- **Task to complete**
Nothing but the records, repeated exactly, should form the response.

Stored records
▼▼▼
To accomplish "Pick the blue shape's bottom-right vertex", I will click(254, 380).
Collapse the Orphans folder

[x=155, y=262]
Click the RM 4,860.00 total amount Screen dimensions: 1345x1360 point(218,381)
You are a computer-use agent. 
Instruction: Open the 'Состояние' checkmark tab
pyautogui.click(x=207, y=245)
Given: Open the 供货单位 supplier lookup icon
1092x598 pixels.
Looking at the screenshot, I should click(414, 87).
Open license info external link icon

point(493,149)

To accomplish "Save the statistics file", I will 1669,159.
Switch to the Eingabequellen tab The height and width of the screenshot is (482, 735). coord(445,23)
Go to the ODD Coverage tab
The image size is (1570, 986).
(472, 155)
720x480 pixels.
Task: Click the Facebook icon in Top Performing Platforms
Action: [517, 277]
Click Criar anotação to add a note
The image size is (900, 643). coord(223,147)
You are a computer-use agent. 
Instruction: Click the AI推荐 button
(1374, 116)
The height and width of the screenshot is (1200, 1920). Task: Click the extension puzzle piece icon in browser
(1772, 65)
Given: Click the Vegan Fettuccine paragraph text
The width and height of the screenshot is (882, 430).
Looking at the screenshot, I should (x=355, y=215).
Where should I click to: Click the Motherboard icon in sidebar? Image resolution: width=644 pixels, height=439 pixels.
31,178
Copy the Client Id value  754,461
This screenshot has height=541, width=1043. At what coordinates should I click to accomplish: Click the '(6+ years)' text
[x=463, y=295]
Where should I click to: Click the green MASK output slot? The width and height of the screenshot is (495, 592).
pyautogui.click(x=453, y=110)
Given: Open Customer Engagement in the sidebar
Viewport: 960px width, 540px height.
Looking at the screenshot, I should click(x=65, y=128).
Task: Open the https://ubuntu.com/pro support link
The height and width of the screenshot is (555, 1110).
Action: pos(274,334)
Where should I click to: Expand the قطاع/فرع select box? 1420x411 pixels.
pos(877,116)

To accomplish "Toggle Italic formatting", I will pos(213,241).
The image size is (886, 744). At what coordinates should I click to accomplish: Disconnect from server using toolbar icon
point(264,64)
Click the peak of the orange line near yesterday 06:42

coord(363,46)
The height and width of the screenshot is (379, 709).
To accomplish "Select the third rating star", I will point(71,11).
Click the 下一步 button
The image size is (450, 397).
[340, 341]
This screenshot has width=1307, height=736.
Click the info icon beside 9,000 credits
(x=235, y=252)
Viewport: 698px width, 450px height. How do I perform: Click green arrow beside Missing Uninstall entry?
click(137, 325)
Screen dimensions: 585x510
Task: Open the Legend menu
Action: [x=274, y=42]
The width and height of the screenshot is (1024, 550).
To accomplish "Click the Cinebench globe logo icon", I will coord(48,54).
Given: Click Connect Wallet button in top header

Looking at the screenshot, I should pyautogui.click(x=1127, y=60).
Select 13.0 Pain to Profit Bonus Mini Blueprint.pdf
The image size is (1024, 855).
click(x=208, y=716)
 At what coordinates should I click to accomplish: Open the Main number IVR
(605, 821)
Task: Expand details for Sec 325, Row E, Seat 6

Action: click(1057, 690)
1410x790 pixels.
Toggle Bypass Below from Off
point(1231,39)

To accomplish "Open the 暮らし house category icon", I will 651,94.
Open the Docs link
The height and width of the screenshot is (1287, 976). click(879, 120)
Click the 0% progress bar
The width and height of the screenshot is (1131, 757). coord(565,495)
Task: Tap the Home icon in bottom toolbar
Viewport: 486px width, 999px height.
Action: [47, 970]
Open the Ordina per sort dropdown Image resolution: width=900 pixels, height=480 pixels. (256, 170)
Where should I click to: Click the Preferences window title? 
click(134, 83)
▲▲▲
- **Reply to the task**
To accomplish "Pick the blue shape's bottom-right vertex", I will click(254, 380).
Collapse the Orphans folder

[x=155, y=262]
Click the RM 4,860.00 total amount Screen dimensions: 1345x1360 point(218,381)
You are a computer-use agent. 
Instruction: Open the 'Состояние' checkmark tab
pyautogui.click(x=207, y=245)
Given: Open the 供货单位 supplier lookup icon
1092x598 pixels.
Looking at the screenshot, I should click(414, 87).
Open license info external link icon

point(493,149)

To accomplish "Save the statistics file", I will 1669,159.
Switch to the Eingabequellen tab The height and width of the screenshot is (482, 735). coord(445,23)
Go to the ODD Coverage tab
The image size is (1570, 986).
(472, 155)
720x480 pixels.
Task: Click the Facebook icon in Top Performing Platforms
Action: [517, 277]
Click Criar anotação to add a note
The image size is (900, 643). coord(223,147)
You are a computer-use agent. 
Instruction: Click the AI推荐 button
(1374, 116)
The height and width of the screenshot is (1200, 1920). Task: Click the extension puzzle piece icon in browser
(1772, 65)
Given: Click the Vegan Fettuccine paragraph text
The width and height of the screenshot is (882, 430).
Looking at the screenshot, I should (x=355, y=215).
Where should I click to: Click the Motherboard icon in sidebar? Image resolution: width=644 pixels, height=439 pixels.
31,178
Copy the Client Id value  754,461
This screenshot has height=541, width=1043. At what coordinates should I click to accomplish: Click the '(6+ years)' text
[x=463, y=295]
Where should I click to: Click the green MASK output slot? The width and height of the screenshot is (495, 592).
pyautogui.click(x=453, y=110)
Given: Open Customer Engagement in the sidebar
Viewport: 960px width, 540px height.
Looking at the screenshot, I should click(x=65, y=128).
Task: Open the https://ubuntu.com/pro support link
The height and width of the screenshot is (555, 1110).
Action: pos(274,334)
Where should I click to: Expand the قطاع/فرع select box? 1420x411 pixels.
pos(877,116)

To accomplish "Toggle Italic formatting", I will pos(213,241).
The image size is (886, 744). At what coordinates should I click to accomplish: Disconnect from server using toolbar icon
point(264,64)
Click the peak of the orange line near yesterday 06:42

coord(363,46)
The height and width of the screenshot is (379, 709).
To accomplish "Select the third rating star", I will point(71,11).
Click the 下一步 button
The image size is (450, 397).
[340, 341]
This screenshot has width=1307, height=736.
Click the info icon beside 9,000 credits
(x=235, y=252)
Viewport: 698px width, 450px height. How do I perform: Click green arrow beside Missing Uninstall entry?
click(137, 325)
Screen dimensions: 585x510
Task: Open the Legend menu
Action: [x=274, y=42]
The width and height of the screenshot is (1024, 550).
To accomplish "Click the Cinebench globe logo icon", I will coord(48,54).
Given: Click Connect Wallet button in top header

Looking at the screenshot, I should pyautogui.click(x=1127, y=60).
Select 13.0 Pain to Profit Bonus Mini Blueprint.pdf
The image size is (1024, 855).
click(x=208, y=716)
 At what coordinates should I click to accomplish: Open the Main number IVR
(605, 821)
Task: Expand details for Sec 325, Row E, Seat 6

Action: click(1057, 690)
1410x790 pixels.
Toggle Bypass Below from Off
point(1231,39)

To accomplish "Open the 暮らし house category icon", I will 651,94.
Open the Docs link
The height and width of the screenshot is (1287, 976). click(879, 120)
Click the 0% progress bar
The width and height of the screenshot is (1131, 757). coord(565,495)
Task: Tap the Home icon in bottom toolbar
Viewport: 486px width, 999px height.
Action: [47, 970]
Open the Ordina per sort dropdown Image resolution: width=900 pixels, height=480 pixels. (256, 170)
Where should I click to: Click the Preferences window title? 
click(134, 83)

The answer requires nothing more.